His life is literally overflowing with the light of grandiose musical events. We have selected some facts from this rich musical journey regarding the performances of his youth, early and mature years. We also suggest you to watch a documentary about the life of the violin genius of the 20th century.
Young Yehudi was exceptionally gifted. His family moved from New York to California, and he spent most of his first decade in San Francisco, where he studied first with Austrian-born Sigmund Anker and then, at the age of seven, with Louis Persinger, a student of Eugene Ysaye.
His first public performance was on 9 November 1922, when he performed Accolay’s violin concerto in A minor at the San Francisco Civic Auditorium. In February 1923, he performed Charles de Beriot’s Concerto No. 9 “with the poise and temperament of a veteran” – according to the San Francisco Journal. He gave his first full-length solo recital in 1925, aged eight at the Scottish Rite Auditorium, San Francisco, the programme included Mendelssohn’s violin concerto (with piano accompaniment).
At age nine, he made his debut at the Manhattan Opera House in New York City. The Menuhin family moved to Europe so that Yehudi could continue his studies with the two best musicians in the world: the Romanian George Enesco in Paris and the German Adolf Busch in Basel.
At the age of 10, he made his debut in Paris, performing Lalo and Tchaikovsky under the conductor Paul Paray.
At the age of 11, he played his first Beethoven violin concert at Carnegie Hall, and the orchestra was directed by Fritz Busch. In December 1928, he gave the world premiere of Abodah (“God’s Worship”) written especially for him by Ernest Bloch. It was the first of over 40 commissions and dedication; composers who wrote for him, including Frank Martin, Andrzrej Panufnik and Malcolm Williamson. In January 1929, he received a $60,000 Stradivarius violin, known as the Prince Khevenhueller (after the first owner).
During the war, Menuhin flew to Britain twice to play for British and French troops and factory workers. Within days of their liberation in 1944 he gave concerts in Antwerp, Brussels and Paris, where he had lived during his teens while studying with Enesco. On his way back to England from Paris his plane crash-landed in a Kent field and he hitch-hiked to London to fulfil a BBC radio broadcast later that day.
In November 1944, in New York City, he ordered from Bella Bartock and made the world premiere of the Sonata for solo violin.
In April 1945, he played at the inauguration of the United Nations General Assembly in San Francisco.
Soon after the end of the war Menuhin travelled to the Belsen concentration camp to play for survivors of the holocaust and also for German civilians. His pianist was Benjamin Britten. His tour of destroyed Germany concluded with a broadcast performance from Hamburg of the Mendelssohn violin concerto, the first time Germans had heard it since the banning of Mendelssohn’s music in 1933.

#####

§ **Prompt a**
Switch "Plugins" to "Extensions" in the records, covering everything from their start down through the line containing "coordinates (593, 420).", and give those lines again with nothing else altered.
The records have no connection to the text above.

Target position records

#####

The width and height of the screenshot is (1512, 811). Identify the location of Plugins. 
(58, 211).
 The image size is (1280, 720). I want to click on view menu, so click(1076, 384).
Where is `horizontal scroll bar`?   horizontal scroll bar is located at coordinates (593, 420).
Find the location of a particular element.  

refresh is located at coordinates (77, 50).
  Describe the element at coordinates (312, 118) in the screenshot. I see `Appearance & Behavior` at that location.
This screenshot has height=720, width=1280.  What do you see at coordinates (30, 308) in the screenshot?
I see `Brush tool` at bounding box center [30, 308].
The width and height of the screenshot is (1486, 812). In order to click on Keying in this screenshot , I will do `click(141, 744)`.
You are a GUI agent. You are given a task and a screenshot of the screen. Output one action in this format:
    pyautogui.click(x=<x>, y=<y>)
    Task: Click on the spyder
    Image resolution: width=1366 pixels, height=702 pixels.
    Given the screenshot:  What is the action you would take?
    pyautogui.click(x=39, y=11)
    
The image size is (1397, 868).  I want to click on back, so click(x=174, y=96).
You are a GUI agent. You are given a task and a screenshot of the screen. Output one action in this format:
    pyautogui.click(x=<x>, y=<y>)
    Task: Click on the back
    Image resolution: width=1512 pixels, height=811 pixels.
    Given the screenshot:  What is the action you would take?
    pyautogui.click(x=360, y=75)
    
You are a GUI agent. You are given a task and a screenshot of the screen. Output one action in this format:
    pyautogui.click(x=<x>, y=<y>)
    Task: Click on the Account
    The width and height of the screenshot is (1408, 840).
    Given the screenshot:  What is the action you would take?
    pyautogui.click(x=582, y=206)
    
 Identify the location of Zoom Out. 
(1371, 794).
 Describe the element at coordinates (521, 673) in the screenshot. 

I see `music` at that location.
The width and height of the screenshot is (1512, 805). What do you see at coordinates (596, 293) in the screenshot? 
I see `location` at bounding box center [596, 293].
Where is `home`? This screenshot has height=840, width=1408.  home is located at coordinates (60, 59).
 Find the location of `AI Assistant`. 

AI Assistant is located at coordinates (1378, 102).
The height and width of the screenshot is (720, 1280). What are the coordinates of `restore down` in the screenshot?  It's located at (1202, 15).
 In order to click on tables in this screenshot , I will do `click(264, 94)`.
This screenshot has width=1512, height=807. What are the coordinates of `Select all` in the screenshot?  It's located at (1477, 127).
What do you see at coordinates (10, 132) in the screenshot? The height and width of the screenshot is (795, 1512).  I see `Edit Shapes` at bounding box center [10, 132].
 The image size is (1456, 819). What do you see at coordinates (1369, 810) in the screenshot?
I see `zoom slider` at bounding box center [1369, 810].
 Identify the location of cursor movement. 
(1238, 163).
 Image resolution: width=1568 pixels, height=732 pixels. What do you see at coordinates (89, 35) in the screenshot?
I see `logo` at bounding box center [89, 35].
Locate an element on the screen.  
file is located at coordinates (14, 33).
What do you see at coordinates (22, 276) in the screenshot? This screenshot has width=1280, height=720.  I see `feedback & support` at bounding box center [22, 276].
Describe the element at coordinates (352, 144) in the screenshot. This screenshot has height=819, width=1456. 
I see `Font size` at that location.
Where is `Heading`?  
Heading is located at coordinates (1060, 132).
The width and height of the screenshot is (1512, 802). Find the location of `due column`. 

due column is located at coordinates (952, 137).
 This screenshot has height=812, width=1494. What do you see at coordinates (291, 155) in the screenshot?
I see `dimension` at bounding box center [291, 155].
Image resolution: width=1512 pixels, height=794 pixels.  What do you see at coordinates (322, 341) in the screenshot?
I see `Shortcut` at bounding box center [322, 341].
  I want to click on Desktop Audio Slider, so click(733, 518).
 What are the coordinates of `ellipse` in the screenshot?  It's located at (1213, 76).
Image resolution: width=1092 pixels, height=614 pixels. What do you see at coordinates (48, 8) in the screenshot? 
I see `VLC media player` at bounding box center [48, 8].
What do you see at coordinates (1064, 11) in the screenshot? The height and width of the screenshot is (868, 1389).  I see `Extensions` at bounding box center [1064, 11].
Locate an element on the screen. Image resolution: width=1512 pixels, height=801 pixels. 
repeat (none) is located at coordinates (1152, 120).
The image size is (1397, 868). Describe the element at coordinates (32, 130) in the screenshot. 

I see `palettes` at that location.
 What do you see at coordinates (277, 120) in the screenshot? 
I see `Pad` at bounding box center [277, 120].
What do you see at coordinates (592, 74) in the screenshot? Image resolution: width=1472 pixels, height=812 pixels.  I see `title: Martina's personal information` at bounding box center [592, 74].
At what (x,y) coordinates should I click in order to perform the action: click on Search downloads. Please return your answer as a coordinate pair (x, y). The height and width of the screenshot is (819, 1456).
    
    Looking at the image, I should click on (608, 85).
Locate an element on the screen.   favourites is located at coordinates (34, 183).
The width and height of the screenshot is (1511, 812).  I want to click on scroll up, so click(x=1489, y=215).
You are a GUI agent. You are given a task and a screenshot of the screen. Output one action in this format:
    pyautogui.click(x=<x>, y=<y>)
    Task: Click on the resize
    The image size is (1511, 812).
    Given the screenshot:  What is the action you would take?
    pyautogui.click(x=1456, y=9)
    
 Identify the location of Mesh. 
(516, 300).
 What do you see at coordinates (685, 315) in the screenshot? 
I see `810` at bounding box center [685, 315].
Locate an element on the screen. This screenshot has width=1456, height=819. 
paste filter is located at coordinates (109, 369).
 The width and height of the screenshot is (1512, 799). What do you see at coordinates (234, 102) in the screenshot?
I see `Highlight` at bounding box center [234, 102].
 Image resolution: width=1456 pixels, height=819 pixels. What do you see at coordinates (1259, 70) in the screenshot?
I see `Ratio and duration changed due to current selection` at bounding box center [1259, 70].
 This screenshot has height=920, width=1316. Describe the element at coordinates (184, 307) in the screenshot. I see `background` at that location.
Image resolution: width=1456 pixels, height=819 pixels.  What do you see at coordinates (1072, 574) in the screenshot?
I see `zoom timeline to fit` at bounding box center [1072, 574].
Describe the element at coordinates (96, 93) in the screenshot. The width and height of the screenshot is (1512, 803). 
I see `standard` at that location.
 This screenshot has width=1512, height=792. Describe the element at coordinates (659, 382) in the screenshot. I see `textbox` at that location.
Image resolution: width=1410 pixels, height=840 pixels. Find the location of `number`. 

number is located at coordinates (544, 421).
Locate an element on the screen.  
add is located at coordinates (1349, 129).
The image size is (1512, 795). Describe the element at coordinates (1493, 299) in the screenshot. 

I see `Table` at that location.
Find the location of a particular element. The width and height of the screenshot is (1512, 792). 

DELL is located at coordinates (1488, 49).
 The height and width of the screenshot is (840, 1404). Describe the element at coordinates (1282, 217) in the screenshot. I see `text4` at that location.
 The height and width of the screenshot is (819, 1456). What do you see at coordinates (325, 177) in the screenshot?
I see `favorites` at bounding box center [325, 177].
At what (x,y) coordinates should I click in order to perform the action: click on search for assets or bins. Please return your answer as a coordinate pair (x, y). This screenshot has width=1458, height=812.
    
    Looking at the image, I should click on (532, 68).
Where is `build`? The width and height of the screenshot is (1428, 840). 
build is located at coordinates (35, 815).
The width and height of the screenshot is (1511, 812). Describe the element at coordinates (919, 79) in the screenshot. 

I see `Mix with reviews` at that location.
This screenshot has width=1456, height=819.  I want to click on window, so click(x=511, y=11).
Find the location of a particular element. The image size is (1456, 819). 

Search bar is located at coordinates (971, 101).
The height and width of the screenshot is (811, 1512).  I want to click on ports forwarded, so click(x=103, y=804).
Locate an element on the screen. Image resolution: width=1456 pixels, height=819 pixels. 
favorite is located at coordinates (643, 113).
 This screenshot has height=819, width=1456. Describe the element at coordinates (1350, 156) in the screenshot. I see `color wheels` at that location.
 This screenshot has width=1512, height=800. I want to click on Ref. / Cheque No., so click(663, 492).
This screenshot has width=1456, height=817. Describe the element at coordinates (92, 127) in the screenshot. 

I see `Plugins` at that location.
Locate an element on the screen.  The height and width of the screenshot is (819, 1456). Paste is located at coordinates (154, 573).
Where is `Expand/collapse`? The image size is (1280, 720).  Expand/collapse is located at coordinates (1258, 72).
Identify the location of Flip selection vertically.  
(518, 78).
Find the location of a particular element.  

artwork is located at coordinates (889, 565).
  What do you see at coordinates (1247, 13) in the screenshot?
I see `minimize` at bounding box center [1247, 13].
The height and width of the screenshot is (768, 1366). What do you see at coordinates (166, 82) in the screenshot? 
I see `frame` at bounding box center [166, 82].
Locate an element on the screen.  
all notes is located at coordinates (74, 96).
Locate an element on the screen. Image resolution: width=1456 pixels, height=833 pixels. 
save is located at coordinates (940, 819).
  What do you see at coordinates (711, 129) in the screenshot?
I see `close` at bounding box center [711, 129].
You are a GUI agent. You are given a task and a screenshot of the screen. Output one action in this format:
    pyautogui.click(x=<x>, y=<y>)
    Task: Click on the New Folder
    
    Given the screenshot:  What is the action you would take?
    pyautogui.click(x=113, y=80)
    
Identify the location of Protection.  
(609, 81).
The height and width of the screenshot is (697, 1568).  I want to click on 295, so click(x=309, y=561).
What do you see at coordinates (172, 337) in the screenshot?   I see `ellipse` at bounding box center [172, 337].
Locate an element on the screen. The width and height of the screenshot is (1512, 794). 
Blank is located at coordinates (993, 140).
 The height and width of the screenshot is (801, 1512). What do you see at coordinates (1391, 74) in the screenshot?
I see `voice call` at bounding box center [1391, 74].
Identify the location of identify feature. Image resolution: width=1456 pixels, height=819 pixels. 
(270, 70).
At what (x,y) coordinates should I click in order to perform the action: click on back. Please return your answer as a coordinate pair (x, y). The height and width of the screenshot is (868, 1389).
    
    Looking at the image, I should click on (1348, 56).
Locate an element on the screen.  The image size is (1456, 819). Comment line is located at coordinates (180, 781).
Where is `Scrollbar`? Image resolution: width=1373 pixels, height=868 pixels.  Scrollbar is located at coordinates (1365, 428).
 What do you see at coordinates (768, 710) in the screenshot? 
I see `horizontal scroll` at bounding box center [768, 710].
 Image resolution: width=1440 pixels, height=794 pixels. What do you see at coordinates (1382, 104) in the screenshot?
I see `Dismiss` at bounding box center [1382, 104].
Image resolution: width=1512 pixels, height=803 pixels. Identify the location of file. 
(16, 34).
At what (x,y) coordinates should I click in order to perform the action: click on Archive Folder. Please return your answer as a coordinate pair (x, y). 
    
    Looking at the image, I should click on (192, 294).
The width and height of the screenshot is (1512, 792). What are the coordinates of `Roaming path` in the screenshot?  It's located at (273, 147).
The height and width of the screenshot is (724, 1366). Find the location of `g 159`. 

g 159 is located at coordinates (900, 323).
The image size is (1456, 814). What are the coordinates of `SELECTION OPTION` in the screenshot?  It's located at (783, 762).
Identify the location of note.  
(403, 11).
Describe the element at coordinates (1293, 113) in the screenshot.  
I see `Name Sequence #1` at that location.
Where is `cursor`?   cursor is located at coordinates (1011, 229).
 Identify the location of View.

#####

§ **Prompt b**
In the text about Yehudi Menuhin, where did he give his first public performance?

§ **Task response a**
The width and height of the screenshot is (1512, 811). Identify the location of Extensions. 
(58, 211).
 The image size is (1280, 720). I want to click on view menu, so click(1076, 384).
Where is `horizontal scroll bar`?   horizontal scroll bar is located at coordinates (593, 420).

§ **Task response b**
At the San Francisco Civic Auditorium.